### The task
If a record holds a picture, please leave the picture out and copy the rest of the record exactly.

### Entries provided
⁂
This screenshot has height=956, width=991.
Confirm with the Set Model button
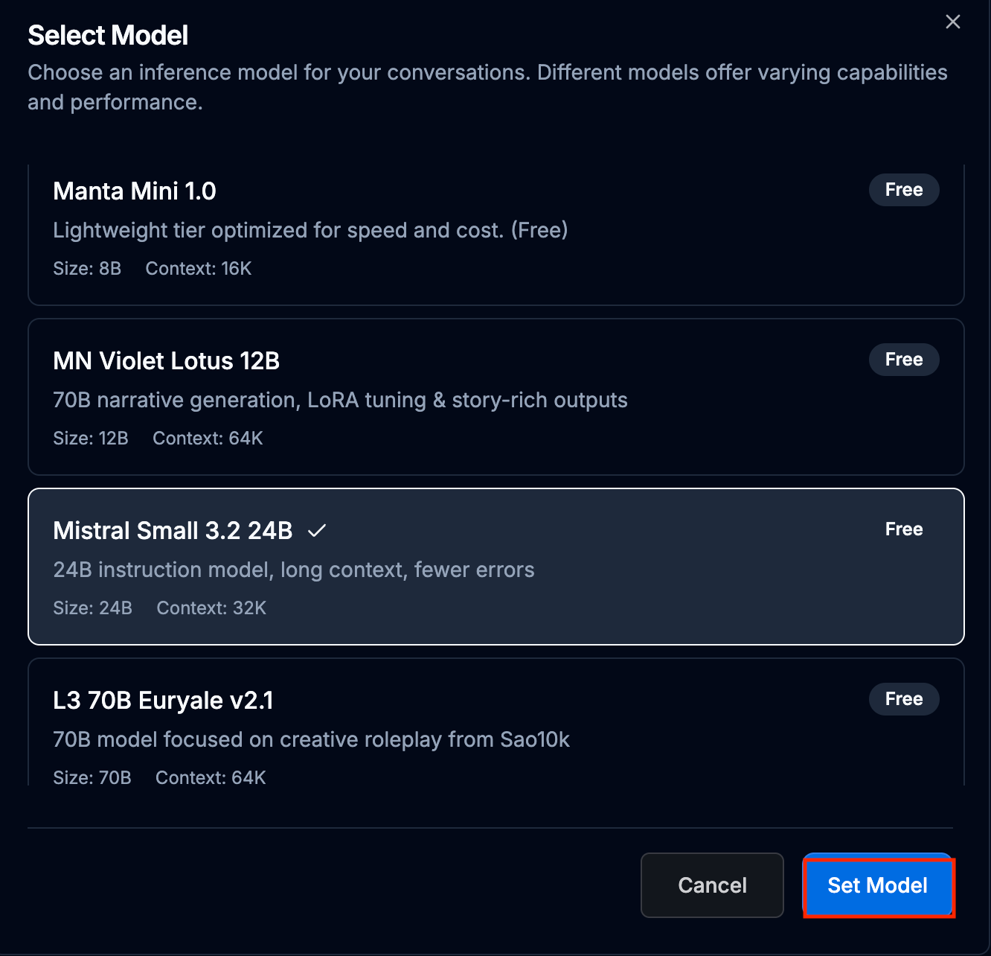[x=878, y=886]
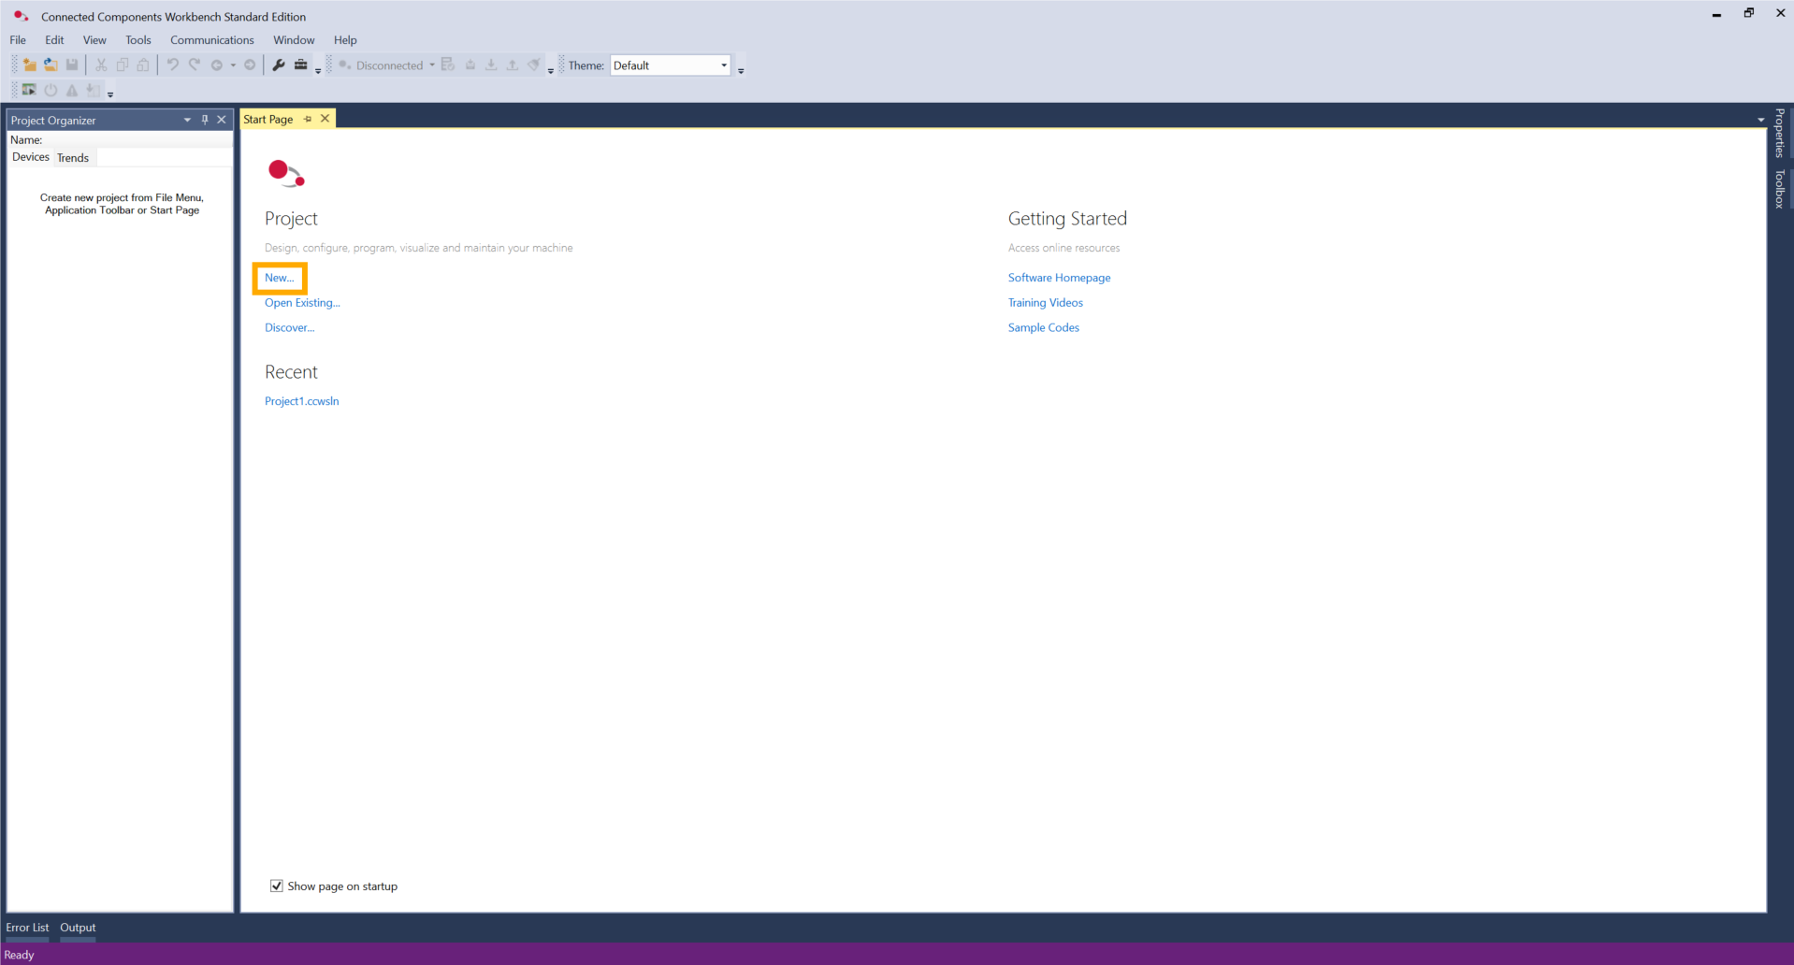
Task: Toggle the Start Page tab pin
Action: (308, 120)
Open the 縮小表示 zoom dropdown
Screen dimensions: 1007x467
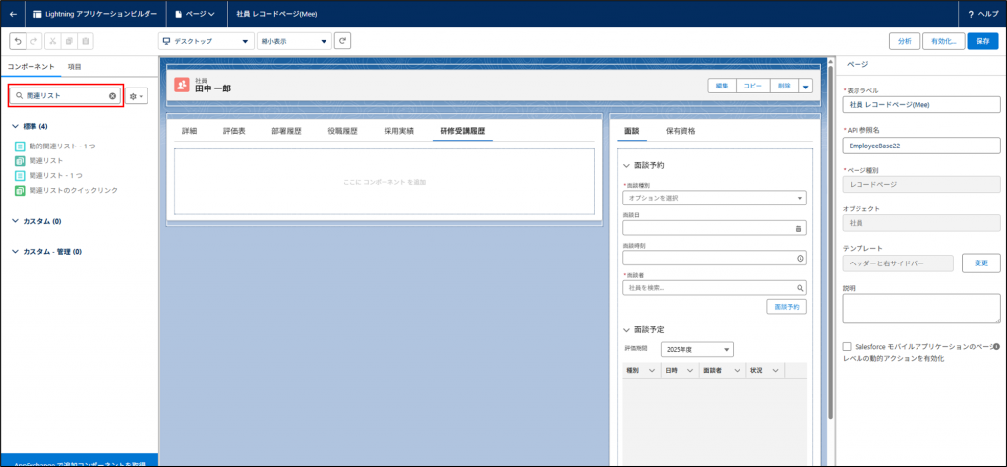click(294, 41)
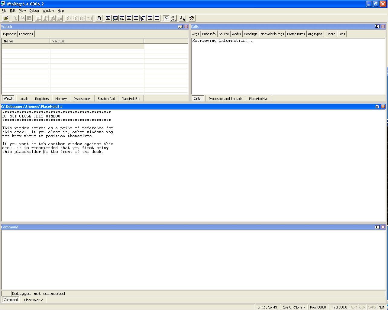Show More call stack detail
Viewport: 388px width, 310px height.
tap(331, 34)
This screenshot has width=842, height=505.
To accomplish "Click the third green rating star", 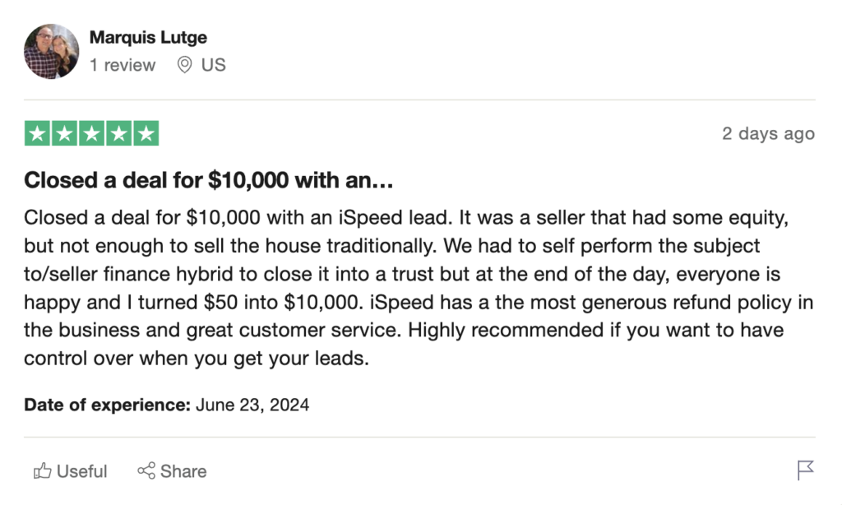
⁂
### Reply to the task
This screenshot has height=956, width=991.
Confirm with the Set Model button
[x=878, y=886]
Task: Toggle the Start Page tab pin
Action: (308, 120)
Open the 縮小表示 zoom dropdown
Screen dimensions: 1007x467
click(294, 41)
Show More call stack detail
Viewport: 388px width, 310px height.
tap(331, 34)
This screenshot has width=842, height=505.
To accomplish "Click the third green rating star", 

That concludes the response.